Whenever a line of the data below holds the string "agent", copy that line.

[Stored items]
......

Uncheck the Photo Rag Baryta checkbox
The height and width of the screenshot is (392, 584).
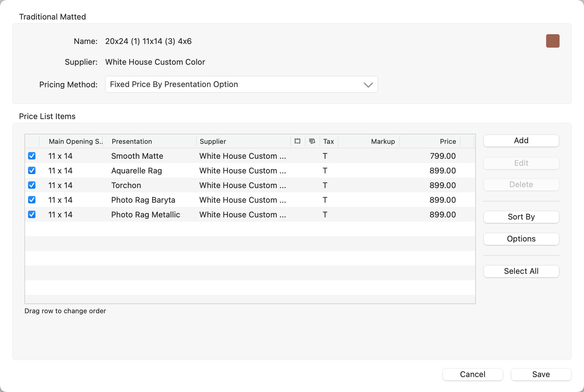32,200
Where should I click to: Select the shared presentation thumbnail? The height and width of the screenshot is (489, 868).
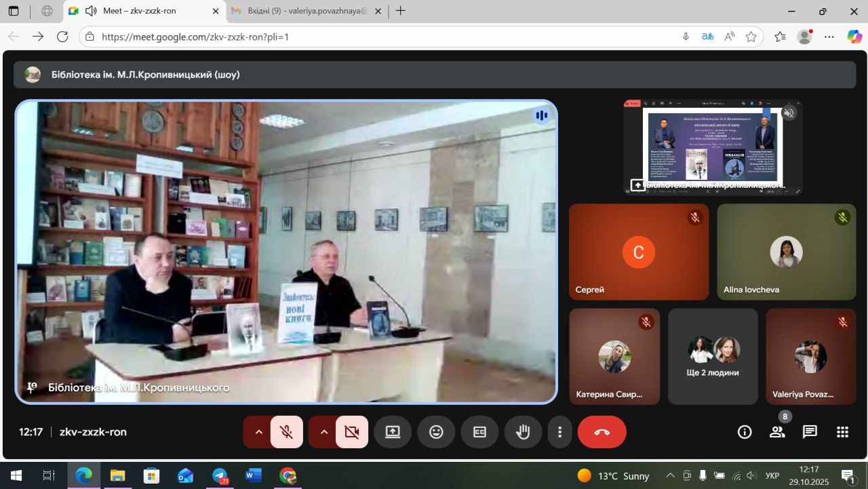point(712,146)
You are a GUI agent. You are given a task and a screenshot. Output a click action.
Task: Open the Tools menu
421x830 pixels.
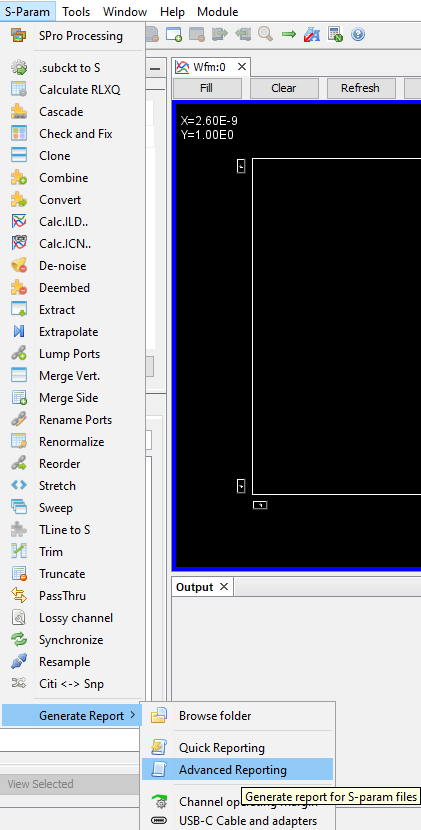click(x=76, y=12)
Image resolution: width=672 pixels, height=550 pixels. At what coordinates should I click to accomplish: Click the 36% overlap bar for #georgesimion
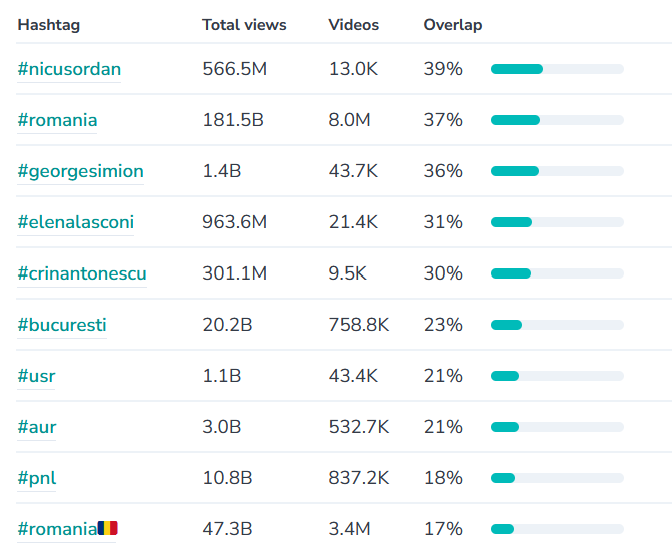click(x=557, y=171)
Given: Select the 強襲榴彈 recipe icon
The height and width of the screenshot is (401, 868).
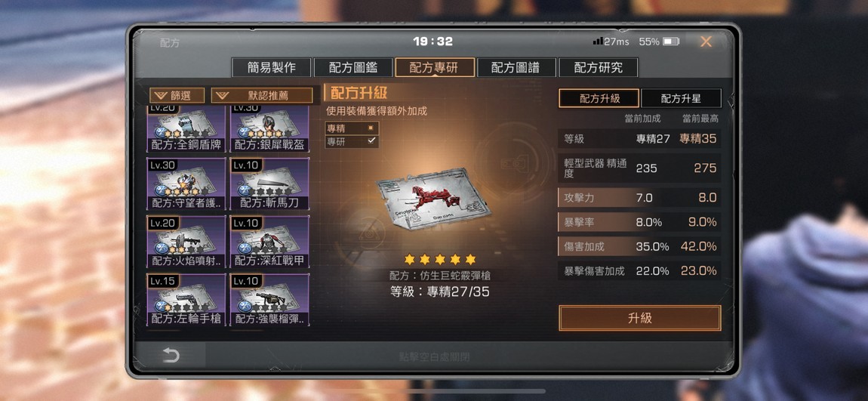Looking at the screenshot, I should (x=269, y=300).
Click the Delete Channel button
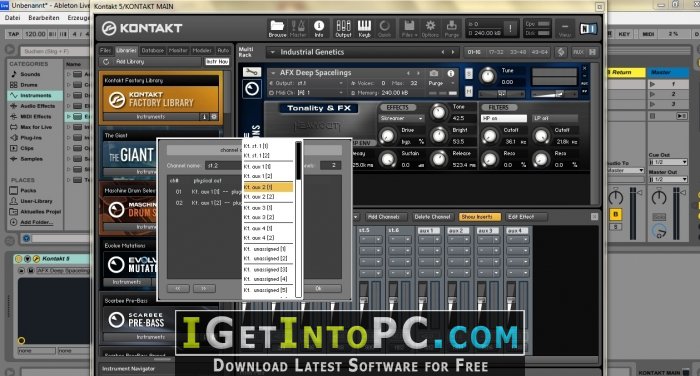Viewport: 700px width, 376px height. [432, 217]
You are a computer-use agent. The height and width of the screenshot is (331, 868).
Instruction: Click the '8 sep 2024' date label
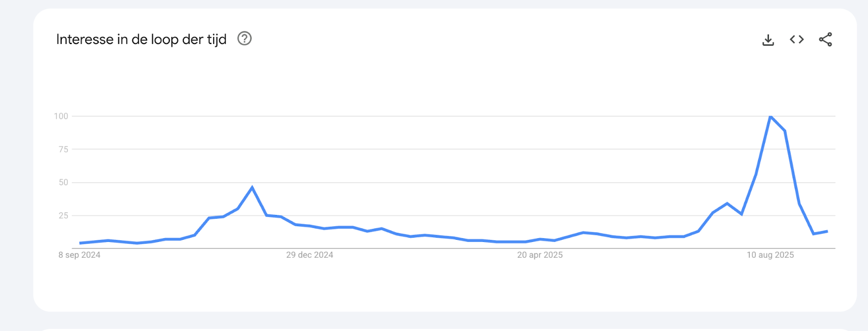tap(79, 255)
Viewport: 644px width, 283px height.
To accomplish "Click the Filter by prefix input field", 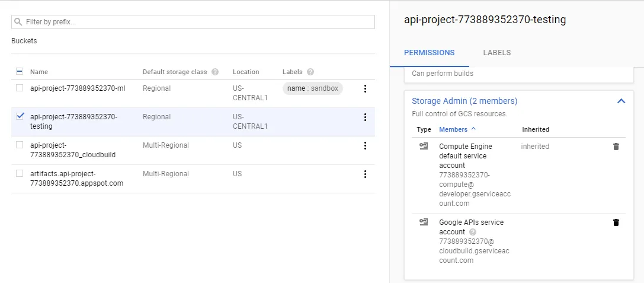I will click(x=193, y=22).
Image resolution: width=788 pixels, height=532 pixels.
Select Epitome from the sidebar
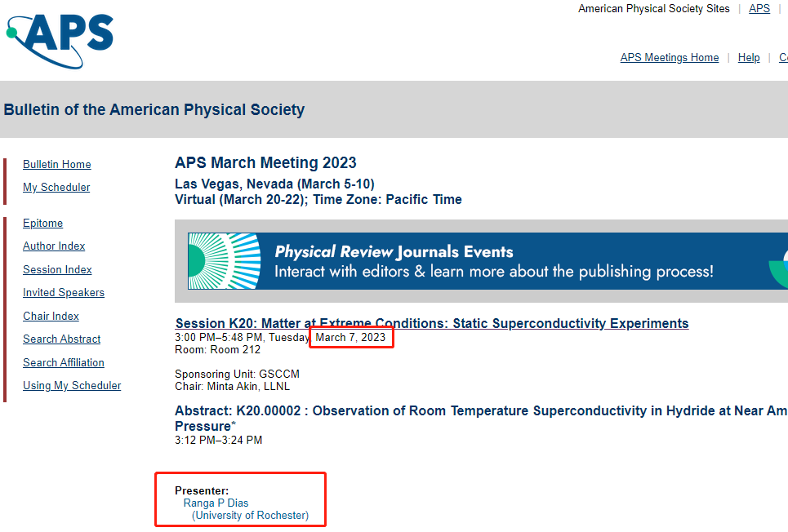tap(42, 224)
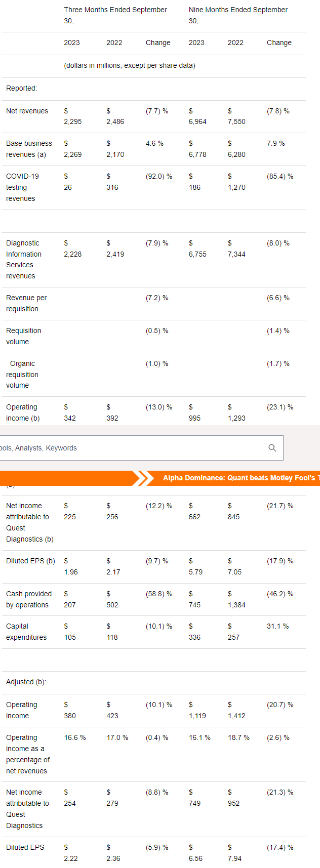Select the 31.1 % capital expenditures change value
The height and width of the screenshot is (868, 320).
tap(278, 626)
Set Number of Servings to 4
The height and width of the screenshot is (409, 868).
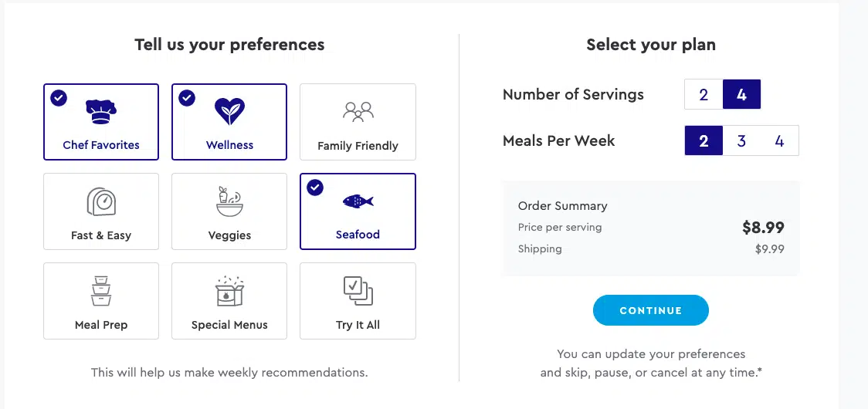coord(742,95)
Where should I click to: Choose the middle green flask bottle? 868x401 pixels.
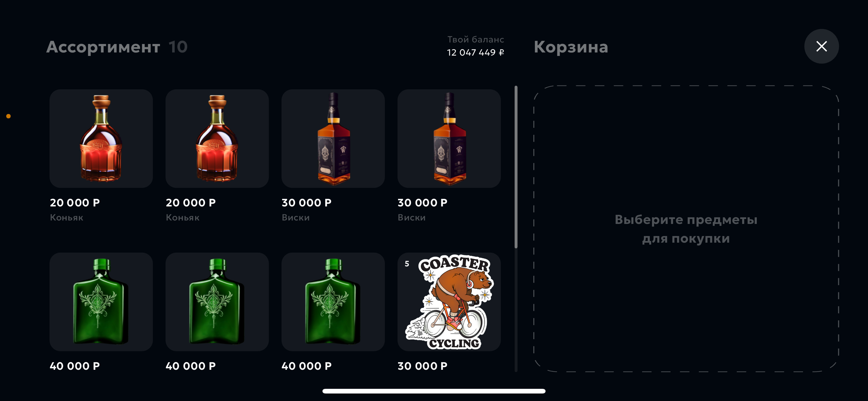click(217, 302)
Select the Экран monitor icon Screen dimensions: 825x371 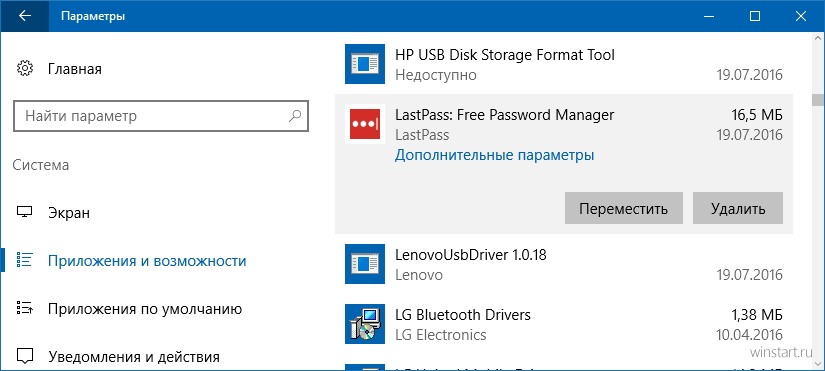(25, 213)
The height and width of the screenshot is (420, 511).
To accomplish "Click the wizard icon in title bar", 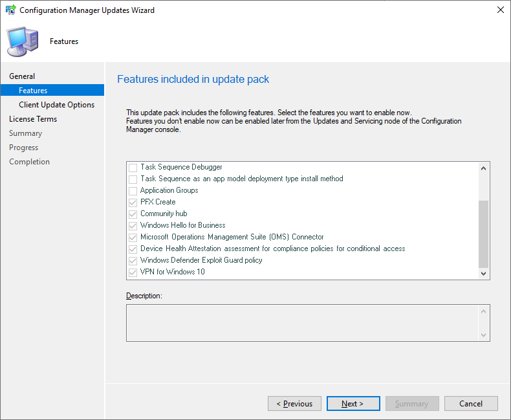I will coord(10,10).
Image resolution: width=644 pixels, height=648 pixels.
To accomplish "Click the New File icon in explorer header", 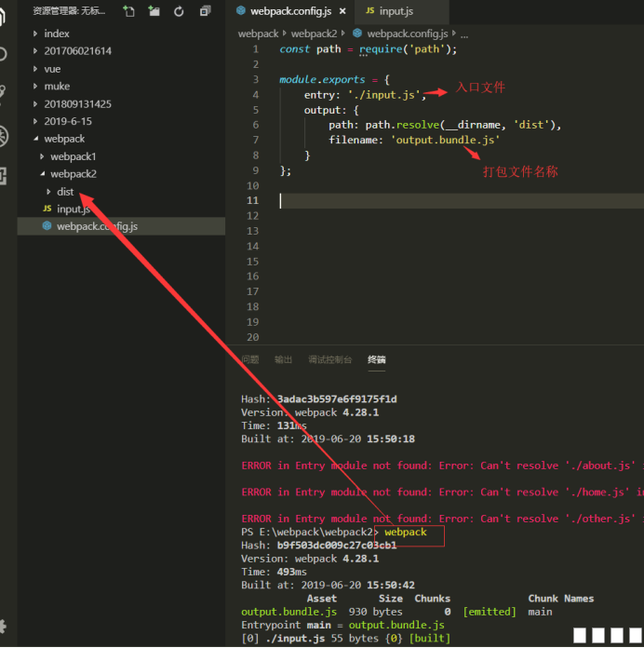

......

• _EXERCISE RESPONSE_:
You are a GUI agent. You are given a task and a screenshot. Output a click action.
You are a computer-use agent. The height and width of the screenshot is (331, 868).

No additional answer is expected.